Apesar de só ser esperada uma decisão final sobre a constitucionalidade, ou não, da lei da saúde de Obama no próximo mês de Junho, esta semana estão a realizar-se audiências no Supremo Tribunal Americano. Enfrentam-se duas posições distintas sobre o papel do governo federal na vida dos cidadãos americanos. Os conservadores, liderados por Paul Clemment, antigo Solicitor General* de George W. Bush, e advogado representante de 24 governos estaduais republicanos, defendem que o mandato individual, que obrigará todos os cidadãos americanos a comprarem um seguro de saúde a partir de 2014, é inconstitucional. A Administração Obama defende a legalidade da lei e está representada pelo Donald B. Verrilli, o actual Solicitor General.

 

A decisão, que será sempre mais política do que jurídica (há argumentos favoráveis para ambos os lados) terá sérias implicações nas eleições de Novembro. Os americanos continuam maioritariamente contra a lei, que promete ser um dos temas quentas da campanha de reeleição de Obama. Estudos sobre as eleições intercalares de 2010 apontam que foi precisamente essa lei que contribui mais para a derrota histórica do Partido Democrata. 

 

As notícias que têm saído das audiências não são positivas para a Administração Obama.

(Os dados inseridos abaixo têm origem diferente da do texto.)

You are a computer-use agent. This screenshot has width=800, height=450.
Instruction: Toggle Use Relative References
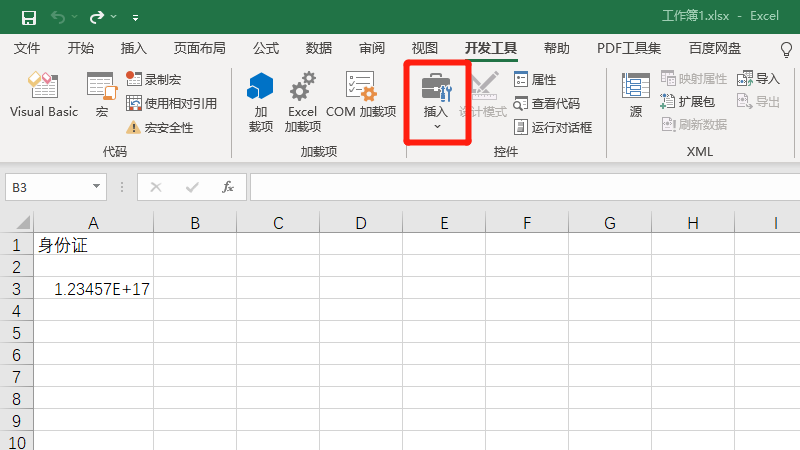pos(171,103)
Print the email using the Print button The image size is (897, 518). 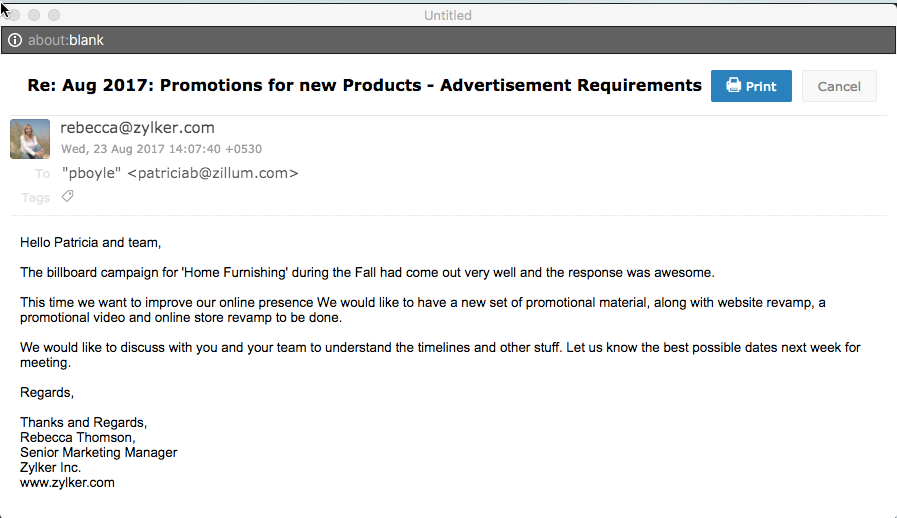point(751,86)
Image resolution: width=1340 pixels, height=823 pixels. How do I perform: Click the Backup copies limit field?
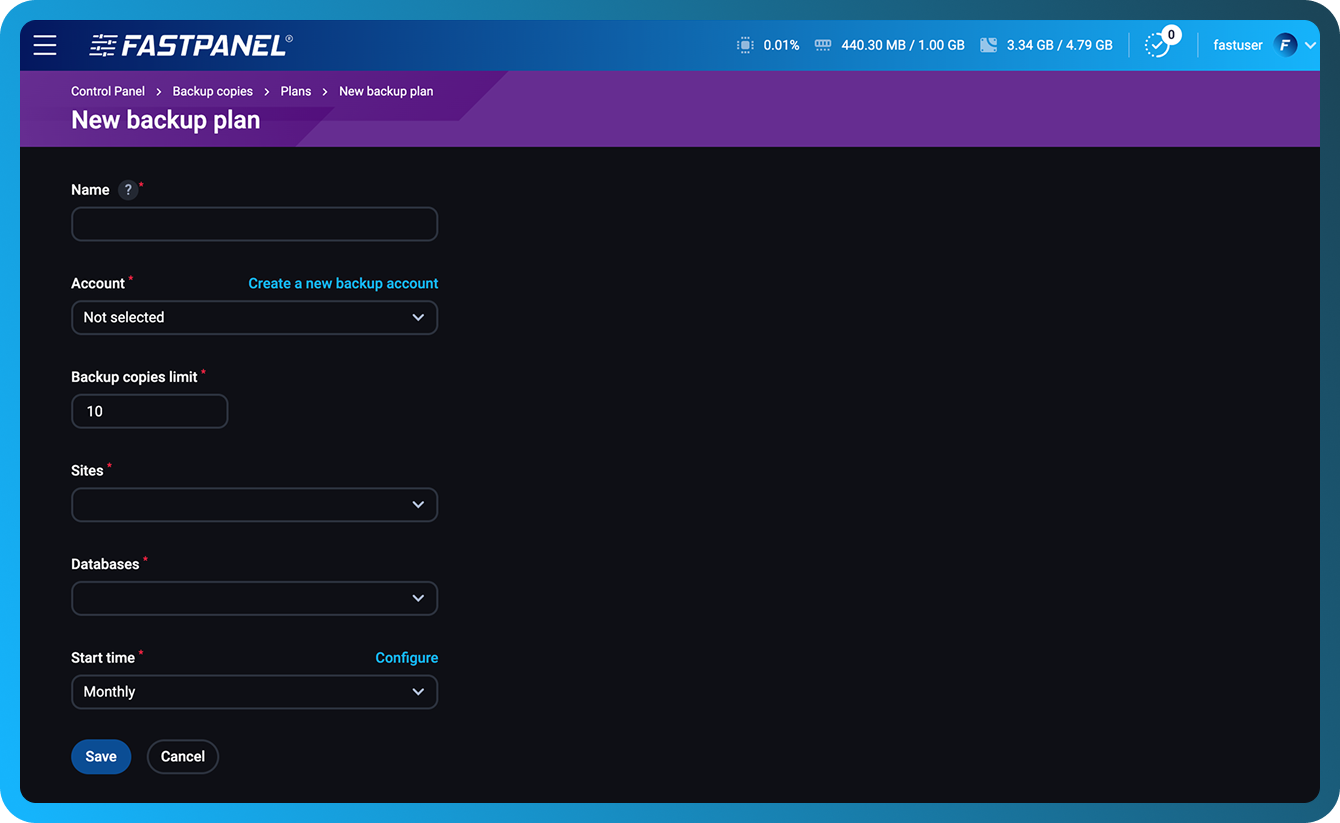pos(149,411)
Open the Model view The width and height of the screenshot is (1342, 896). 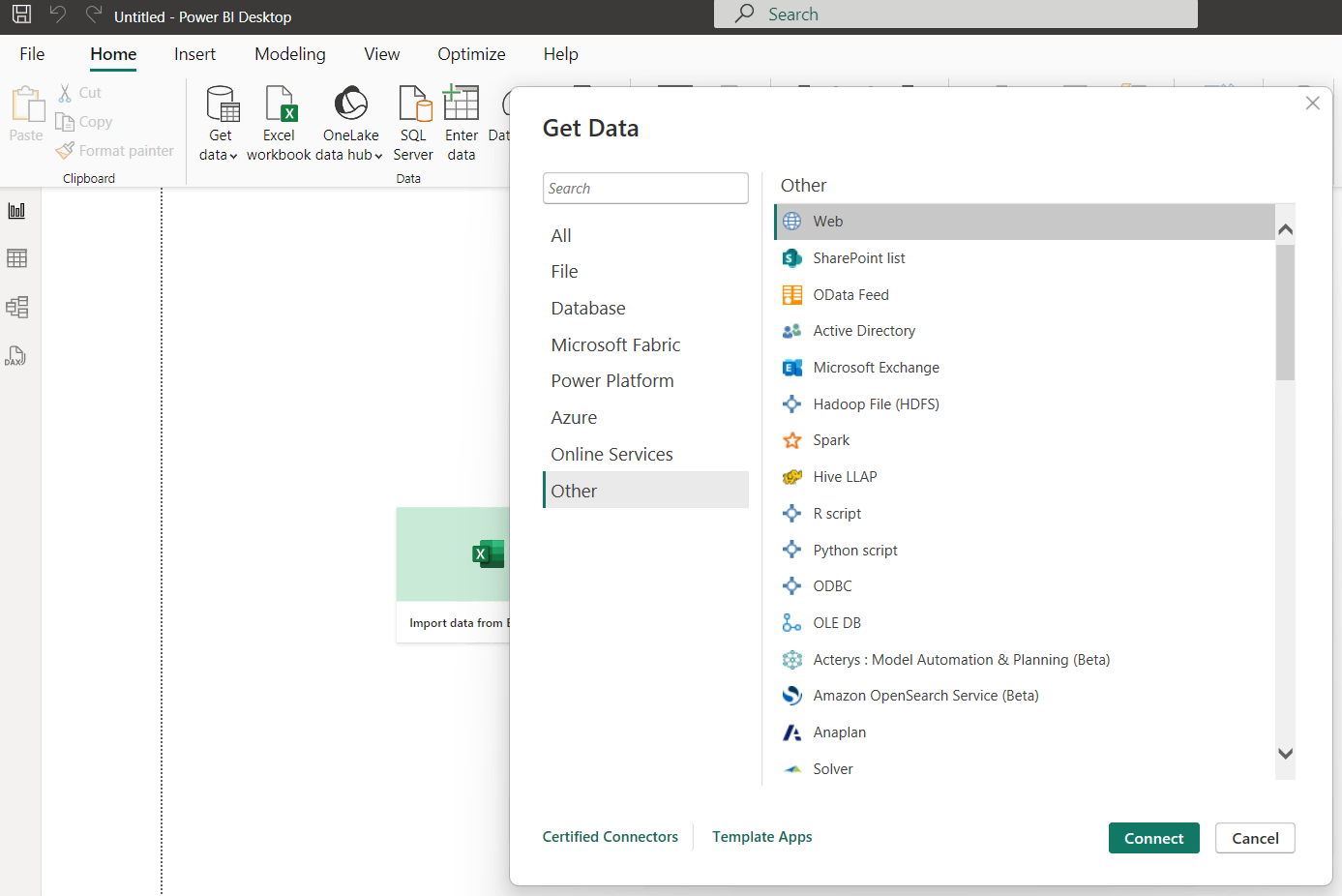click(16, 307)
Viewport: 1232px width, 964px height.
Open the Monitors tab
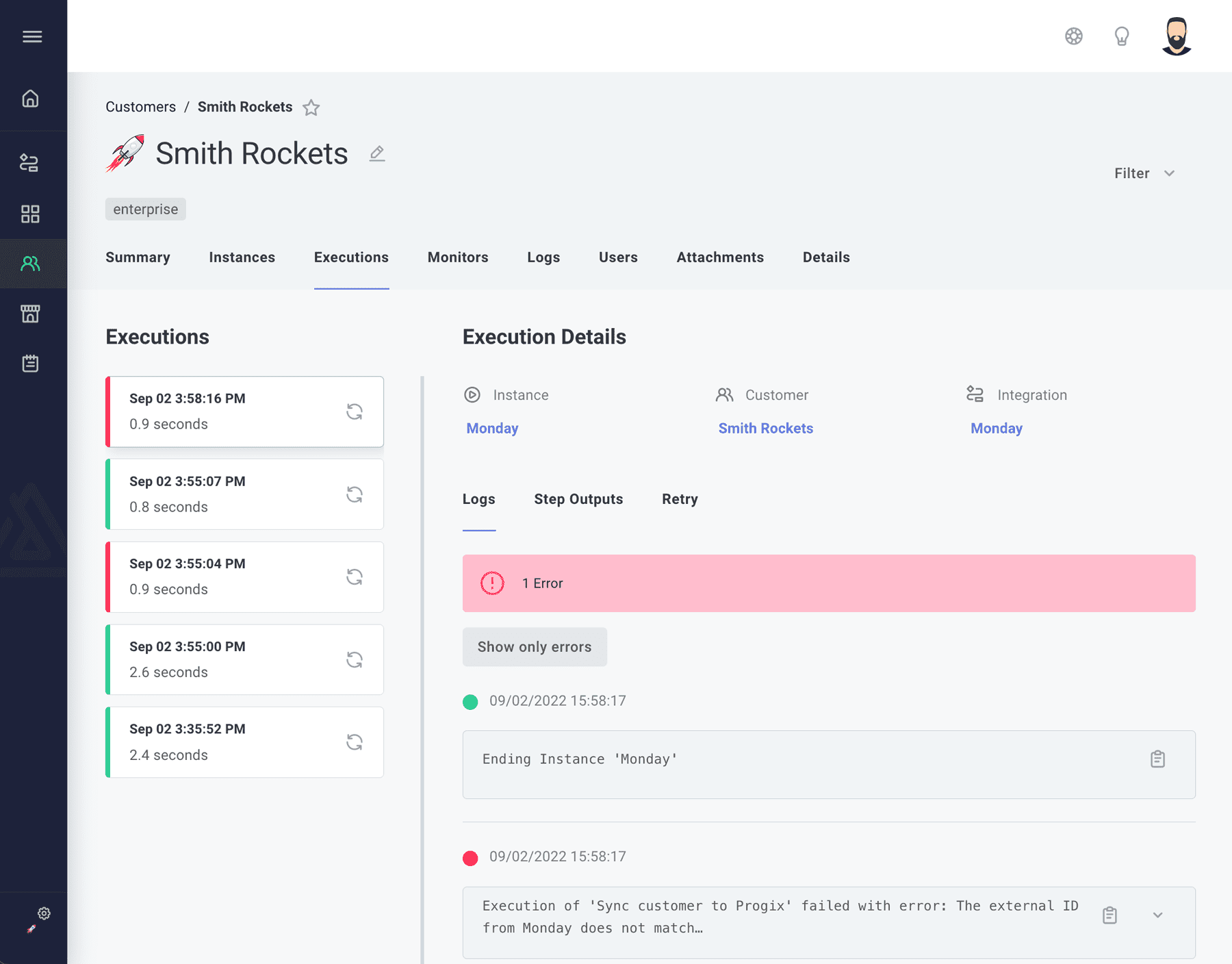coord(457,257)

À partida, Obama conta com o voto favorável de quatro juízes nomeados por ele e por Bill Clinton: Elena Kagan, Sonia Sotomayor, Stephen Breyer e Ruth Bader Ginsburg. Os conservadores Samuel Alito, John Roberts, Antonin Scalia e Clarece Thomas estarão contra. O voto que deverá decidir pertence a Anthony Kennedy, nomeado por Ronald Reagan, que tem servido como fiel da balança em questões mais ideológicas. Mas na audiência de ontem deu fortes indicações que estará contra a questão mais polémica da Obamacare, o mandato individual. Se essa for a decisão, será passado um atestado de óbito à lei. Jeffrey Toobin, analista jurídico da CNN, considerou mesmo que o mais provável depois de ontem a lei deverá ser reprovada. 

 

Independentemente da decisão do Supremo Tribunal, parece-me que a posição mais periclitante é a de Obama, especialmente se a decisão lhe for desfavorável. Se o tribunal decidir pela sua constitucionalidade, os republicanos sempre poderão apelar ao eleitorado americano que a derrota de Obama é a última oportunidade para impedir que esta lei entre em vigor. Se for declarada a sua inconstitucionalidade, os republicanos terão o suporte jurídico para justificar a oposição à lei, enquanto Obama pode sempre tentar concorrer contra o Supremo Tribunal, algo que não seria inédito na política americana. Mas aí seria obrigado a fazer campanha por uma lei que não é do agrado da maioria dos republicanos. Uma questão que ainda vai dar muito que falar até Novembro. 

 

* Solicitor General é o cargo que representa o governo americano nas audiências no Supremo Tribunal.